(Collected data)

□ □ □ □

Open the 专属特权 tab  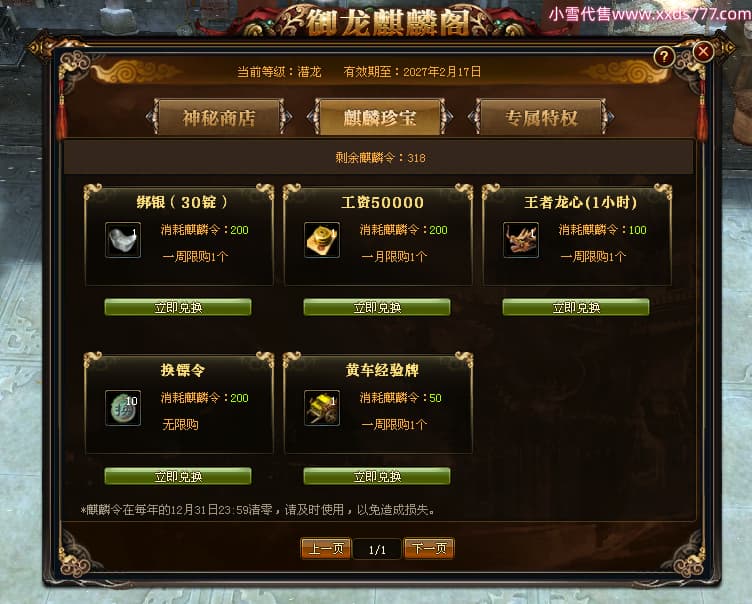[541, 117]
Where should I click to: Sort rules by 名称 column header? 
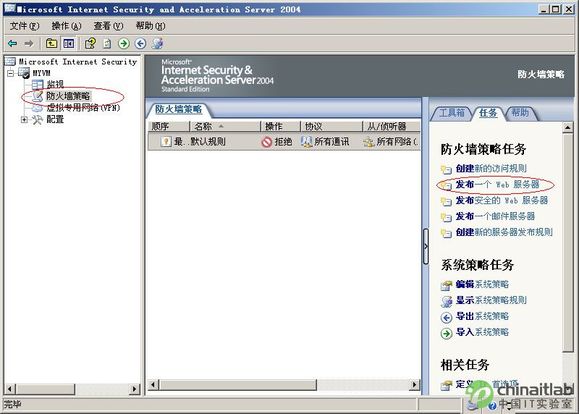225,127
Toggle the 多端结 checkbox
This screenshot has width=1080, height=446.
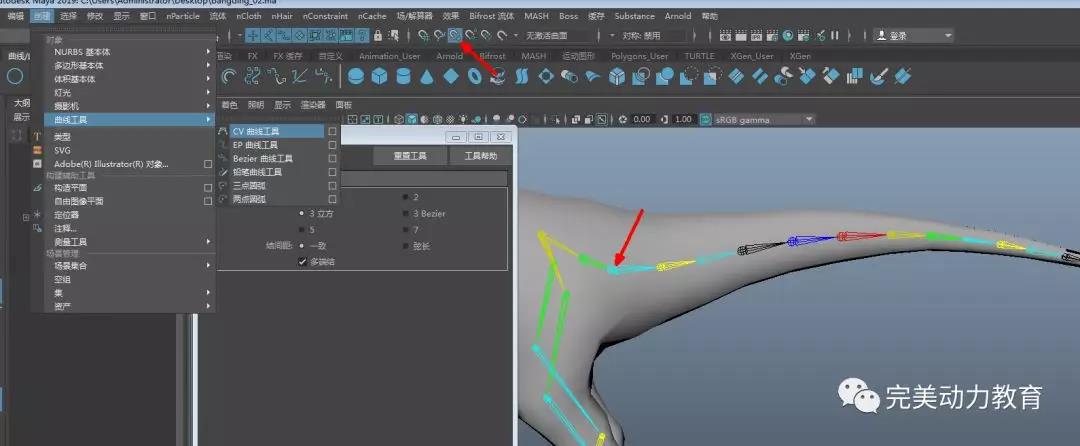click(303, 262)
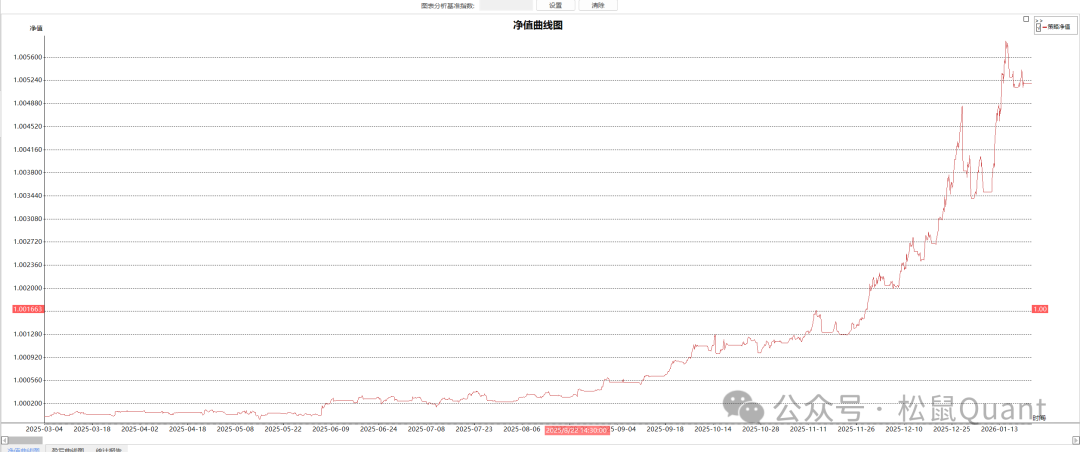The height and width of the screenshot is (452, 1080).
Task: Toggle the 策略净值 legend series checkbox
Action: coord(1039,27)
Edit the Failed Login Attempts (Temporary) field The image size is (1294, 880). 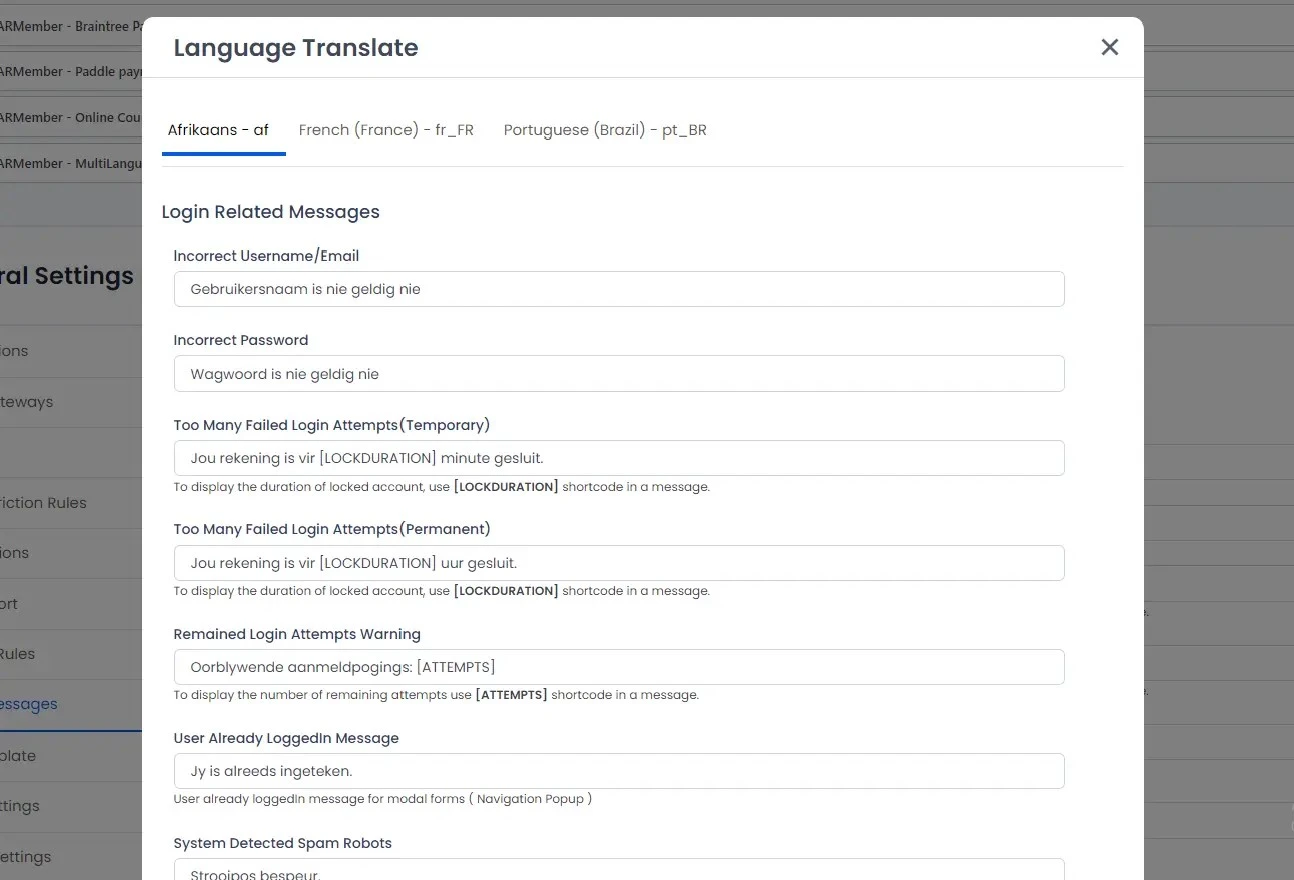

□ □ □ □

§ Exercise directions
Transcribe exactly the lines from the one containing "This screenshot has width=1080, height=446." through the last line of the records above, and nothing else. Leave out the pictures.

§ Answer to this task
This screenshot has width=1080, height=446.
click(303, 262)
The height and width of the screenshot is (452, 1080).
Task: Toggle the 策略净值 legend series checkbox
Action: coord(1039,27)
Edit the Failed Login Attempts (Temporary) field The image size is (1294, 880). 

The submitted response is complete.